• **Work required**: Write out each record a second time, exactly.

• **Listed entries**:
═══

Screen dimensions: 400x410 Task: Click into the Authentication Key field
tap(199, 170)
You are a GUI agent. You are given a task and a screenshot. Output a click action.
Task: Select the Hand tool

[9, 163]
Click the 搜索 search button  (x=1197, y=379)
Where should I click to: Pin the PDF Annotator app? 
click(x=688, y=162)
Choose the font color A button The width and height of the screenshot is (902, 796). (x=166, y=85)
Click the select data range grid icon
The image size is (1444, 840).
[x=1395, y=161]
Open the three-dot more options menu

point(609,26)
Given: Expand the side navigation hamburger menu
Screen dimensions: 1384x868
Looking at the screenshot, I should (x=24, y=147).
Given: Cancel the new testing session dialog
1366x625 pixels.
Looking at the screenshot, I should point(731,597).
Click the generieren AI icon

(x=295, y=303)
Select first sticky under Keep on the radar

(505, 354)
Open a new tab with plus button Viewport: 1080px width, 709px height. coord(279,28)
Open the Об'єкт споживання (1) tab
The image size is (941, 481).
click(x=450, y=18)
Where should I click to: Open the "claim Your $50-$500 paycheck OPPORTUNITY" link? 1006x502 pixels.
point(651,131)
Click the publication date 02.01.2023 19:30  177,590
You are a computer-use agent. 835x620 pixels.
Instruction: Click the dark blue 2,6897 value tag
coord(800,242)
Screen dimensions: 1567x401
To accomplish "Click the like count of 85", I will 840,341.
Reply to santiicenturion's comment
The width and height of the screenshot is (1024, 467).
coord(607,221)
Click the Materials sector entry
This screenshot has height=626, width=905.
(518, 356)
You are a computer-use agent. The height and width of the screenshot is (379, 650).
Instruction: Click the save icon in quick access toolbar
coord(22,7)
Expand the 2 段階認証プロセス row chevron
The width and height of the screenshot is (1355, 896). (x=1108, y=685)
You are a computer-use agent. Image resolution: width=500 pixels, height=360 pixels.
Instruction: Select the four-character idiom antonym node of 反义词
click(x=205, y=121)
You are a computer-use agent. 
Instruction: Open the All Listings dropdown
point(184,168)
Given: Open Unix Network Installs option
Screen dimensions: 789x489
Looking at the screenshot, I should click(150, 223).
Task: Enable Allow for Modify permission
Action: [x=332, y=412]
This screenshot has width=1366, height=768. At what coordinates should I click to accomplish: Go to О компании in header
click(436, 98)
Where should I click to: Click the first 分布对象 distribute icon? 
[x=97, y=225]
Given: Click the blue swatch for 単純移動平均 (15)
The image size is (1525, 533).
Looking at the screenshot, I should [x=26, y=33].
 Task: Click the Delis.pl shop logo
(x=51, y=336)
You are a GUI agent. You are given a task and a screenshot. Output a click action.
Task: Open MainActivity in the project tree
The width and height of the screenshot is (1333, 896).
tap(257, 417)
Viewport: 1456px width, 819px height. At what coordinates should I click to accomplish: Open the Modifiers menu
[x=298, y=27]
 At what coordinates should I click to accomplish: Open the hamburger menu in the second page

═══

• **Exercise output**:
Screen dimensions: 400x410 Task: Click into the Authentication Key field
tap(199, 170)
You are a GUI agent. You are given a task and a screenshot. Output a click action.
Task: Select the Hand tool

[9, 163]
Click the 搜索 search button  (x=1197, y=379)
Where should I click to: Pin the PDF Annotator app? 
click(x=688, y=162)
Choose the font color A button The width and height of the screenshot is (902, 796). (x=166, y=85)
Click the select data range grid icon
The image size is (1444, 840).
[x=1395, y=161]
Open the three-dot more options menu

point(609,26)
Given: Expand the side navigation hamburger menu
Screen dimensions: 1384x868
Looking at the screenshot, I should (x=24, y=147).
Given: Cancel the new testing session dialog
1366x625 pixels.
Looking at the screenshot, I should point(731,597).
Click the generieren AI icon

(x=295, y=303)
Select first sticky under Keep on the radar

(505, 354)
Open a new tab with plus button Viewport: 1080px width, 709px height. coord(279,28)
Open the Об'єкт споживання (1) tab
The image size is (941, 481).
click(x=450, y=18)
Where should I click to: Open the "claim Your $50-$500 paycheck OPPORTUNITY" link? 1006x502 pixels.
point(651,131)
Click the publication date 02.01.2023 19:30  177,590
You are a computer-use agent. 835x620 pixels.
Instruction: Click the dark blue 2,6897 value tag
coord(800,242)
Screen dimensions: 1567x401
To accomplish "Click the like count of 85", I will 840,341.
Reply to santiicenturion's comment
The width and height of the screenshot is (1024, 467).
coord(607,221)
Click the Materials sector entry
This screenshot has height=626, width=905.
(518, 356)
You are a computer-use agent. The height and width of the screenshot is (379, 650).
Instruction: Click the save icon in quick access toolbar
coord(22,7)
Expand the 2 段階認証プロセス row chevron
The width and height of the screenshot is (1355, 896). (x=1108, y=685)
You are a computer-use agent. Image resolution: width=500 pixels, height=360 pixels.
Instruction: Select the four-character idiom antonym node of 反义词
click(x=205, y=121)
You are a computer-use agent. 
Instruction: Open the All Listings dropdown
point(184,168)
Given: Open Unix Network Installs option
Screen dimensions: 789x489
Looking at the screenshot, I should click(150, 223).
Task: Enable Allow for Modify permission
Action: [x=332, y=412]
This screenshot has width=1366, height=768. At what coordinates should I click to accomplish: Go to О компании in header
click(436, 98)
Where should I click to: Click the first 分布对象 distribute icon? 
[x=97, y=225]
Given: Click the blue swatch for 単純移動平均 (15)
The image size is (1525, 533).
Looking at the screenshot, I should [x=26, y=33].
 Task: Click the Delis.pl shop logo
(x=51, y=336)
You are a GUI agent. You are given a task and a screenshot. Output a click action.
Task: Open MainActivity in the project tree
The width and height of the screenshot is (1333, 896).
tap(257, 417)
Viewport: 1456px width, 819px height. At what coordinates should I click to accomplish: Open the Modifiers menu
[x=298, y=27]
 At what coordinates should I click to accomplish: Open the hamburger menu in the second page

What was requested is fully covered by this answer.